Landgericht Hannover

Geschäfts-Nr.:

6 O 73/05

Verkündet am:

11. Januar 2006

_________________, Justizangestellte

als Urkundsbeamtin/beamter der Geschäftsstelle

Urteil

Im Namen des Volkes!

In dem Rechtsstreit

der ,

Klägerin,

Prozessbevollmächtigte: Rechtsanwältinnen und Rechtsanwälte ,

Geschäftszeichen: 2027/05BR06

gegen

Herrn ,

Beklagter,

Prozessbevollmächtigte: Rechtsanwälte ,

hat die 6. Zivilkammer des Landgerichts Hannover auf die mündliche Verhandlung vom 7. Dezember 2005 durch

die Vorsitzende Richterin am Landgericht ,

den Richter am Landgericht und

den Richter am Landgericht

für R e c h t erkannt:

1. Der Beklagte wird verurteilt, an die Klägerin 6.000,00 € nebst Zinsen in Höhe von 5 Prozentpunkten über dem Basiszinssatz seit dem 11.2.2005 zu zahlen.

Im Übrigen wird die Klage abgewiesen.

2. Die Kosten des Rechtsstreits trägt die Klägerin zu 83 % und der Beklagte zu 17 %.

## DATENAUSZUG
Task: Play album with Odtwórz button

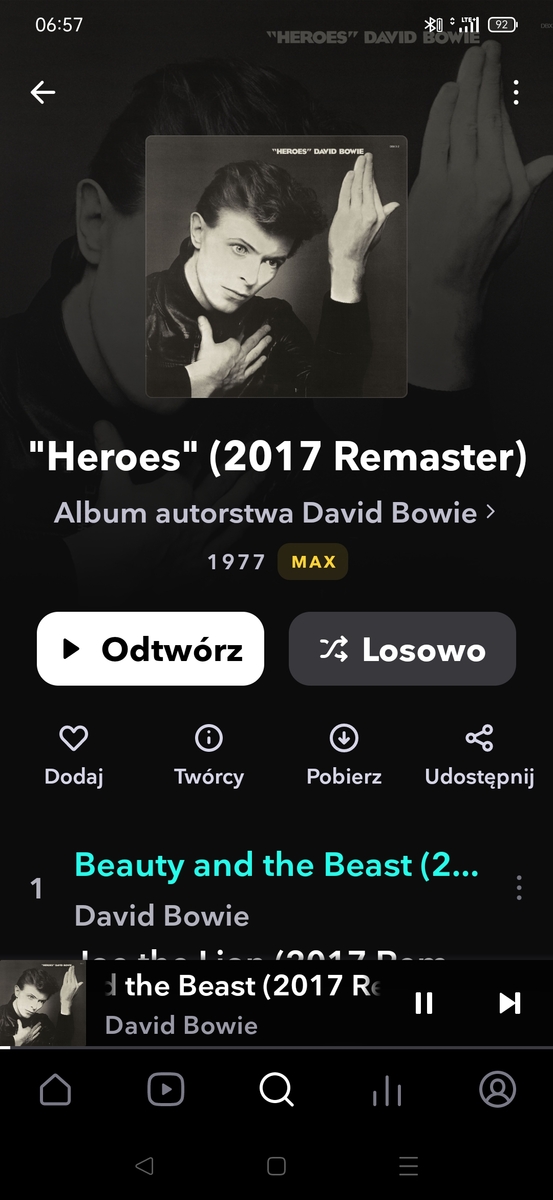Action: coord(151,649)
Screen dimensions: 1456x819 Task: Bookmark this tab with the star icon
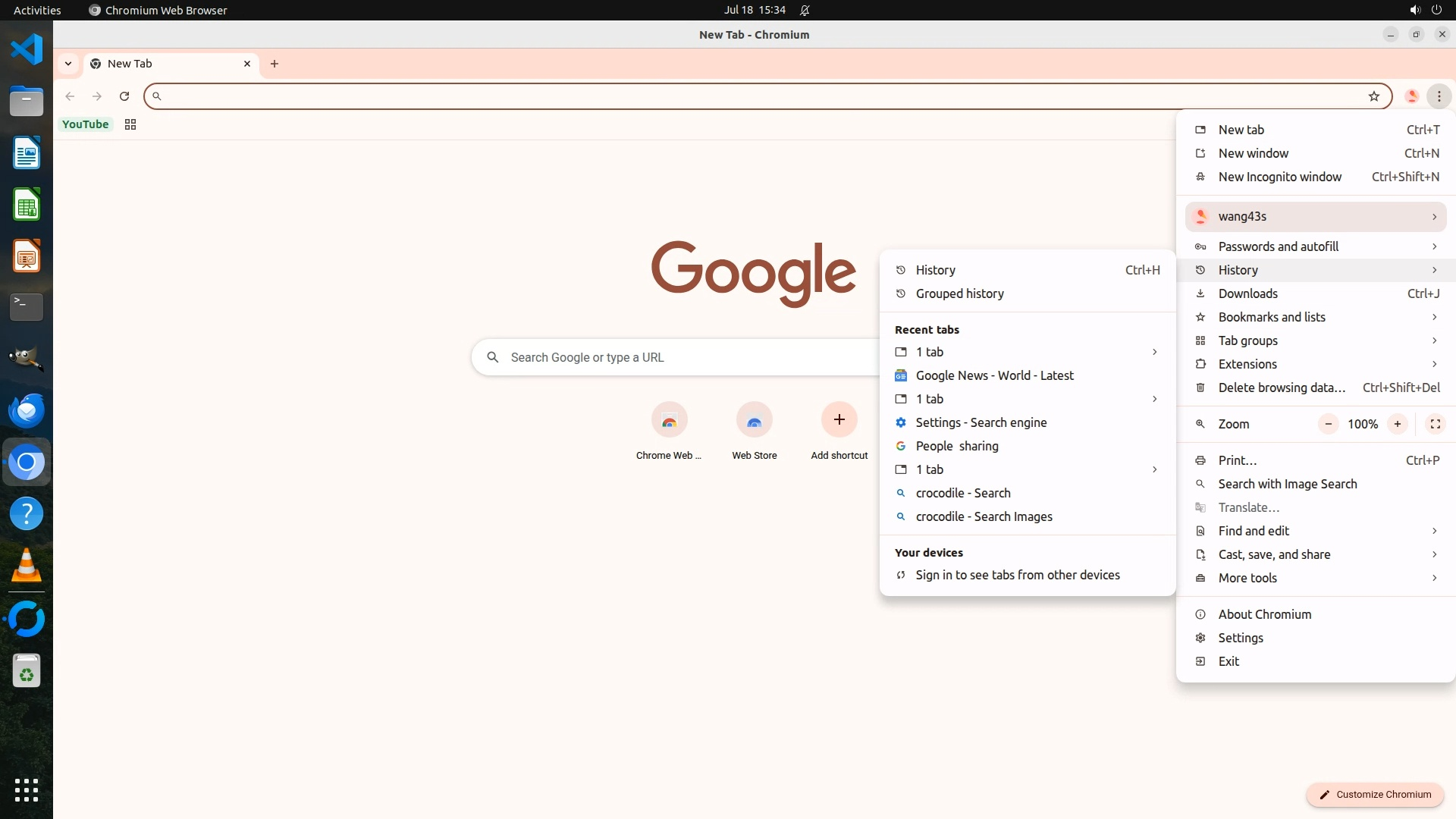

## ARBEITSAUFTRÄGE
(1) Beantworten Sie anhand des Urteils des Landgerichts Hannover folgende Fragen:
(a) An welchem Tag fand die mündliche Verhandlung statt?
(b) Welchen Betrag muss der Beklagte an die Klägerin zahlen?
(c) Zu wie viel Prozent trägt die Klägerin die Kosten des Rechtsstreits?
(2) Übersetzen Sie den Satz „Im Übrigen wird die Klage abgewiesen.“ aus dem Urteil des Landgerichts Hannover ins Englische.
(3) Setzen Sie das Urteil des Landgerichts Hannover im Anschluss an seinen letzten Satz fort.

## ANTWORTEN IN REIHENFOLGE
(1)
(a) Am 7. Dezember 2005.
(b) 6.000,00 € nebst Zinsen in Höhe von 5 Prozentpunkten über dem Basiszinssatz seit dem 11.2.2005.
(c) Zu 83 %.

(2) In all other respects, the action is dismissed.

(3)
3. Das Urteil ist für beide Parteien gegen Sicherheitsleistung in Höhe von 110 % des jeweils zu vollstreckenden Betrages vorläufig vollstreckbar.

**********************

Tatbestand

Die am geborene Klägerin macht einen Geldentschädigungsanspruch für Äußerungen des Beklagten in der ZDF-Sendung "Wetten, dass ...?" am 22.1.2005 geltend, die von ca. 14,5 Mio. Zuschauer verfolgt worden ist. Im Rahmen dieser Sendung trat der Beklagte als Moderator der Außenwette auf. Auf Grund der Außenwette hatte sich die Klägerin ihre Haare orange färben lassen. Sie wurde vom Beklagten interviewt, was live übertragen wurde. Dabei kam es zu folgendem Gespräch:

" :

Das ist Original . , hallo.

:

In orange.

:

Im Original-96-er-Trikot. Er hat den Spaß auch mitgemacht. Wir haben uns hier eben zusammen angesprüht und eh, das war ein riesen Spaß auf jeden Fall und wir haben noch ne Dame, die muss ich auch mal kurz vorstellen. Zu Kifi komm ich gleich noch mal. Kommen Sie mal ganz kurz her. Zeigen Sie mir mal bitte ganz kurz. Erst mal auch orange Haare. Hier haben wir Frau , ja, die hierher gekommen ist.

:

Oh, Frau . Herzlich Willkommen.

:

Ja!

:

Hallo . Entschuldigung. Wo ist denn jetzt das Mikrofon?

:

Ich bin aber , hallo.

:

Ja, ja. Hallo , hallo .

:

Vergessen Sie den , Frau .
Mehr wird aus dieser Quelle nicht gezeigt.